If you’re a professional musician, your hearing is your living. So it seems as if musicians would be rather protective of their hearing. Oddly, that isn’t the case. Instead, there’s a pervading culture of fatalism when it comes to hearing in the industry. The predominant mindset seems to be: “it’s just part of the job”.
But various new legal legislations and a focused effort to confront that culture finally appear to be changing that mindset. It should never be regarded as just “part of the job” to cause hearing loss. When there are established methods to protect the ears, that’s particularly true.
When You’re in a Noisy Environment, Safeguard Your Hearing
Of course, musicians are not the only individuals who are exposed to a loud workplace environment.
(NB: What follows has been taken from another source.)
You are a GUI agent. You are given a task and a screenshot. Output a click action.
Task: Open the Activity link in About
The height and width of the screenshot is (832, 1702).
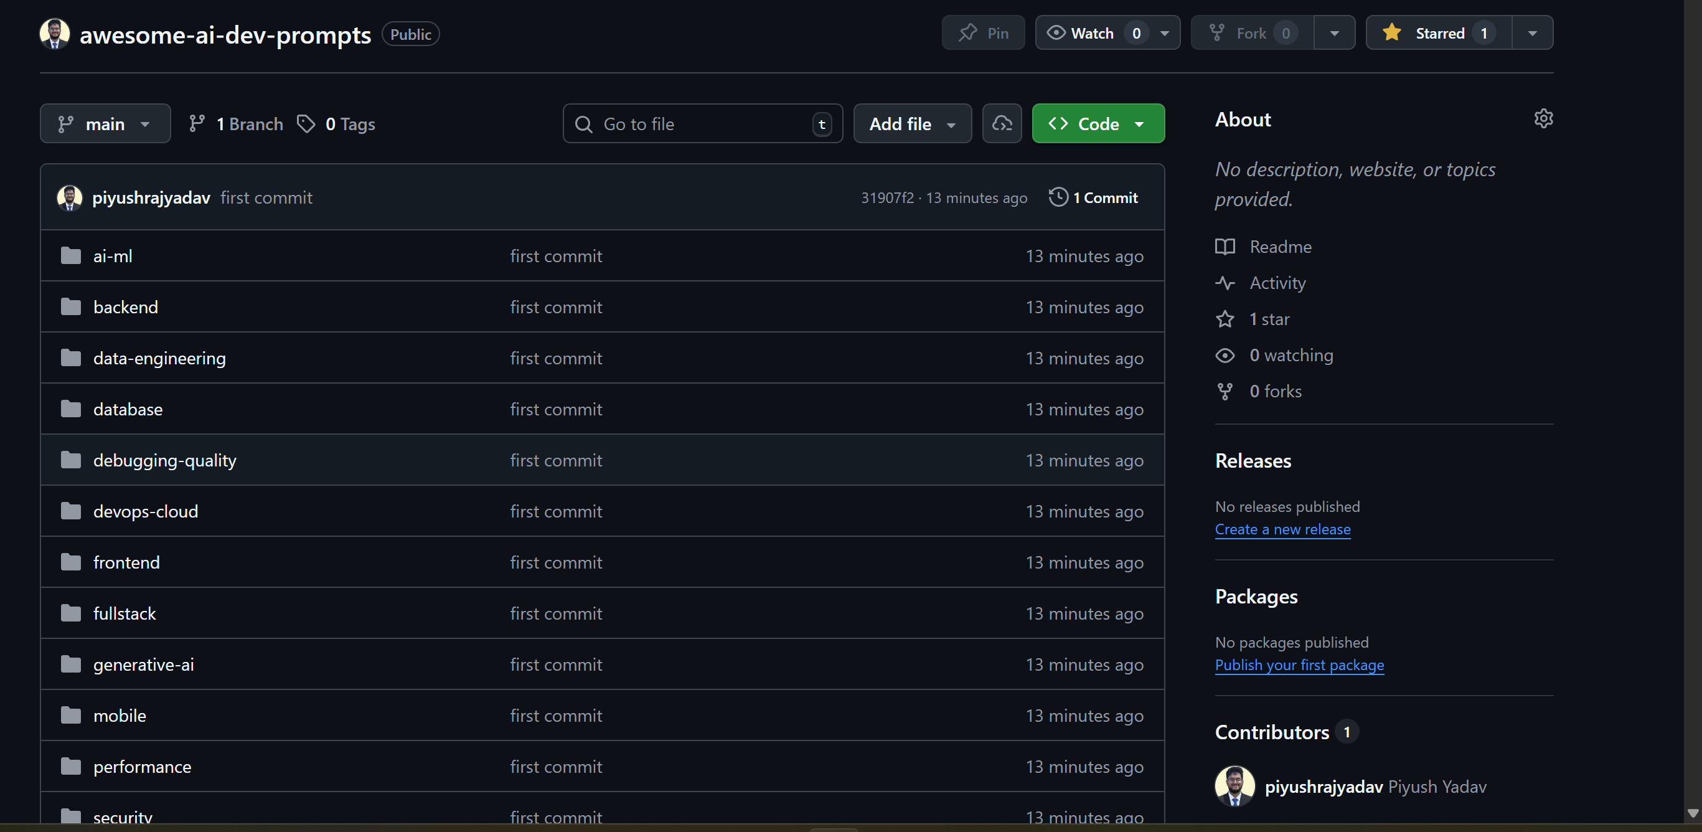click(1277, 284)
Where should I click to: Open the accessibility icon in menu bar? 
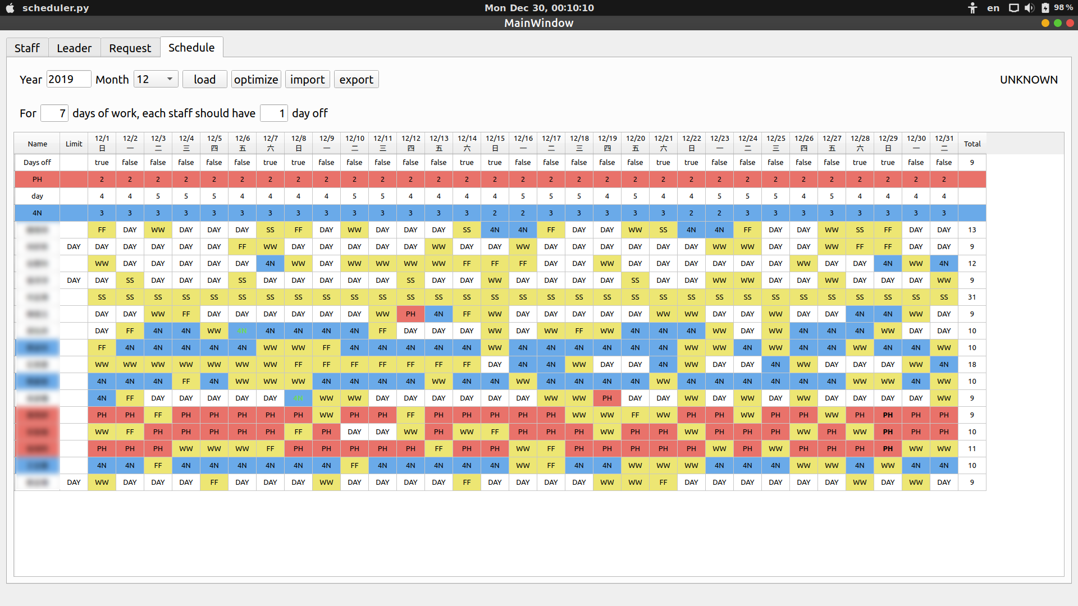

Nor are they the only group of professionals who have formulated a fatalistic perspective to the damage as a consequence of loud noise. But basic levels of hearing protection have been more quickly embraced by other professions such as manufacturing and construction.
Probably this is because of a couple of things:
- However severely you’re treated as an artist, there’s usually a feeling that you’re lucky and that someone would be pleased to be in your place. So some musicians may not want to rock the boat or whine about poor hearing protection.
- A construction or manufacturing environment is replete with hazards (hard hat required, as the saying goes). So donning protective equipment is something site foremen, construction workers, and managers are more likely to be accustomed to doing.
- Even if a musician is playing the same music night after night, they need to be capable of hearing quite well. If it seems as if it might hamper the ability to hear, there can be some opposition to using hearing protection. It should also be noted, this resistance is commonly due to false information.
This “part of the job” culture influences more than just the musicians, sadly. There’s an implied expectation that others who work in the music industry like roadies and security go along with this harmful mindset.
Norms Are Changing
There are two reasons that this is changing, fortunately. The first is a milestone legal ruling against the Royal Opera House in London. While in a particular concert, a viola player was seated directly in front of the brass section and exposed to over 130dB of noise. That’s roughly comparable to a full-blown jet engine!
Hearing protection needs to always be available when someone is going to be exposed to that volume of sound. But that wasn’t the case, and the viola player suffered extreme hearing impairment due to that lack of protection, damage that involved long bouts of tinnitus.
When the courts found The Royal Opera House negligent and handed down a ruling for the viola player, it was a clear signal that the music industry would have to take hearing protection regulations seriously, and that the music industry should commit to hearing protection for all contractors and employees and should stop considering itself a special circumstance.
Hearing Loss Doesn’t Have to be Inevitable For Musicians
In the music industry the number of individuals who have tinnitus is mindblowingly high. And that’s the reason why there’s a campaign to boost awareness worldwide.
Everyone from rock star and their roadies to wedding Dj’s to classical musicians are in danger of experiencing “acoustic shock,” a response to very loud noises which includes the onset of loss of hearing, tinnitus, and hyperacusis. The more acoustic shock that someone experiences, the higher the chance that damage will become irreparable.
You can be protected without limiting musical abilities by wearing earplugs that are specially created for musicians or other cutting-edge hearing protection devices. Your ears will be safeguarded without inhibiting the quality of sound.
Changing The Attitude in The Music Business
The right hearing protection equipment is ready and available. Changing the mindset in the music business, at this point, is the key to protecting the hearing of musicians. That’s a big undertaking, but it’s one that’s currently showing some success. (The industry is getting an eye opener with the judgment against The Royal Opera House).
Tinnitus is exceptionally common in the industry. But this doesn’t have to be the way it is. Loss of hearing shouldn’t ever be “part of the job,” regardless of what job you happen to have.